• Aim of the task: Copy out the records in full, word for word, without pictures.

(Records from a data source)
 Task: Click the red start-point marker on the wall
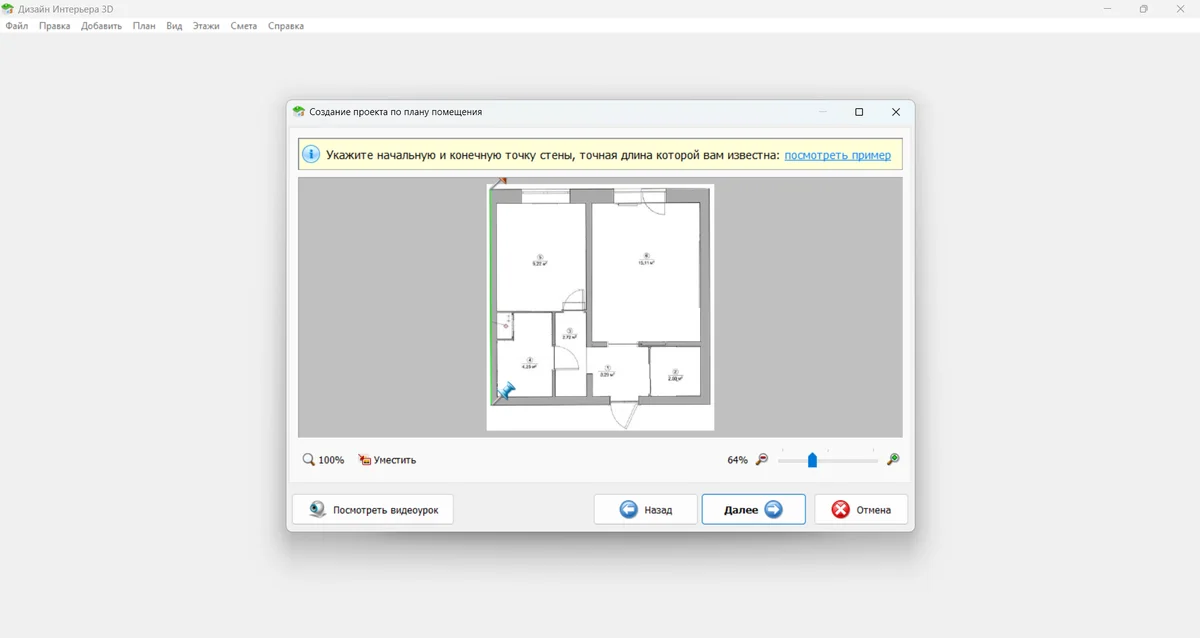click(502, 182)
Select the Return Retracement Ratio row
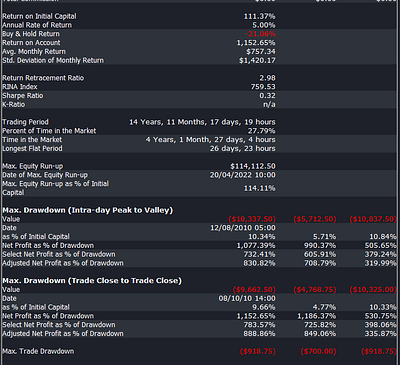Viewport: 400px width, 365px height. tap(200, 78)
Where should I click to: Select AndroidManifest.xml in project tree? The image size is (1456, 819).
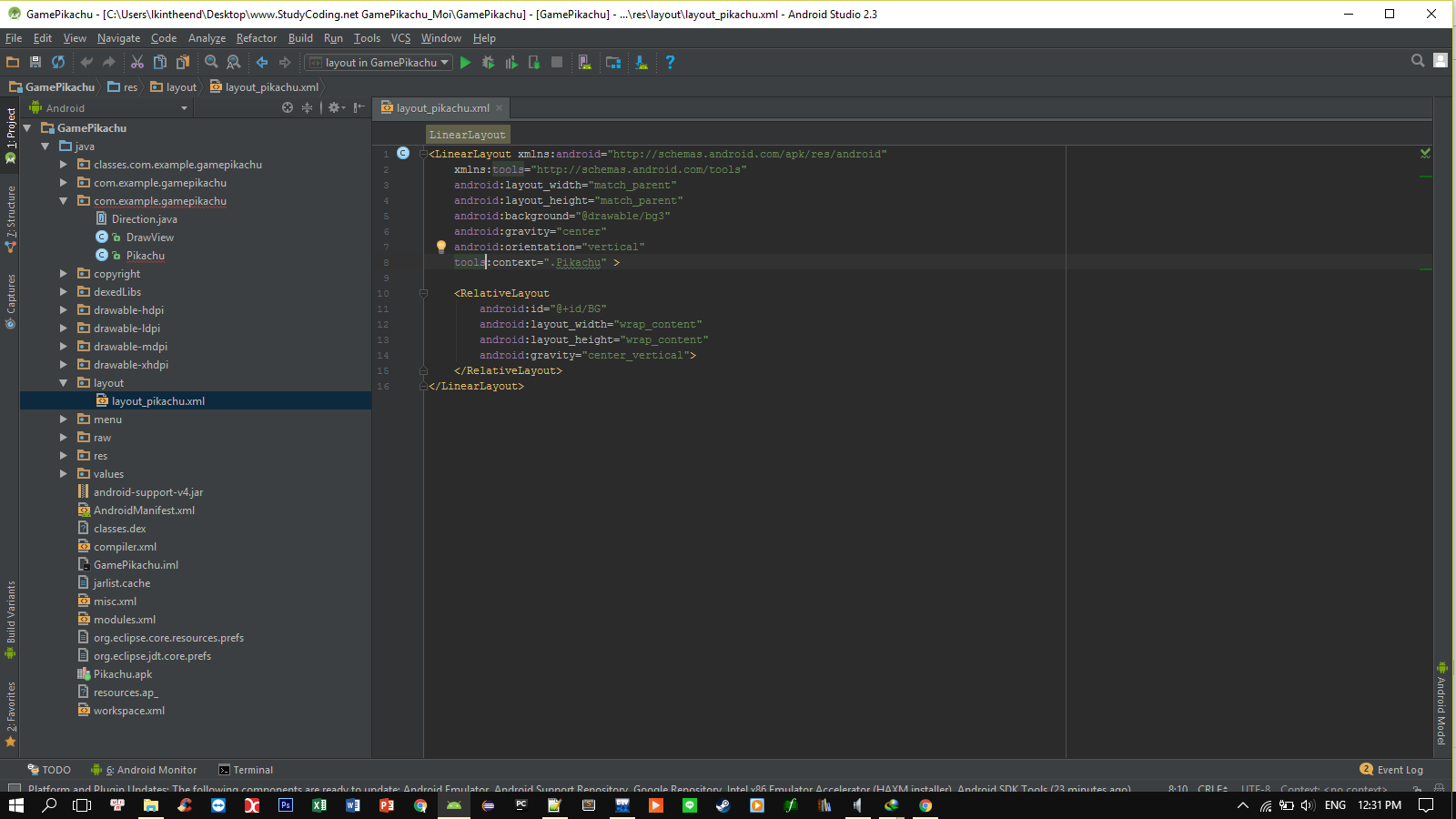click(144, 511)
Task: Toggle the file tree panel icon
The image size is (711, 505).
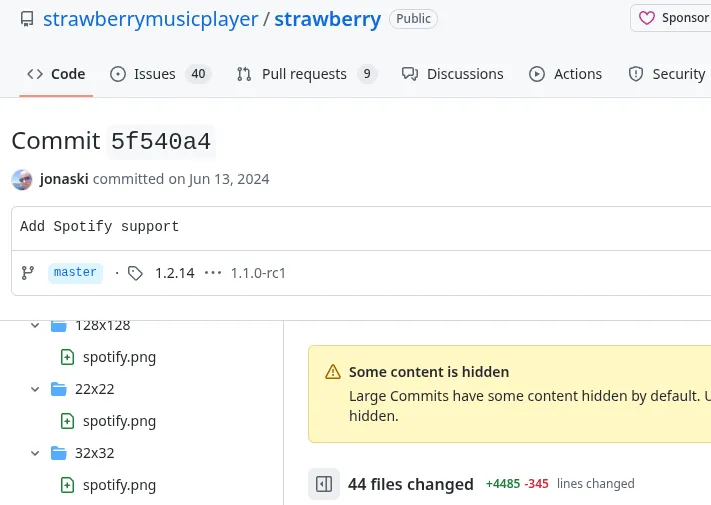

• Answer to this exercise:
 Task: Click the red start-point marker on the wall
click(502, 182)
Select the Return Retracement Ratio row
Viewport: 400px width, 365px height. tap(200, 78)
Where should I click to: Select AndroidManifest.xml in project tree? The image size is (1456, 819).
click(144, 511)
Task: Toggle the file tree panel icon
The image size is (711, 505).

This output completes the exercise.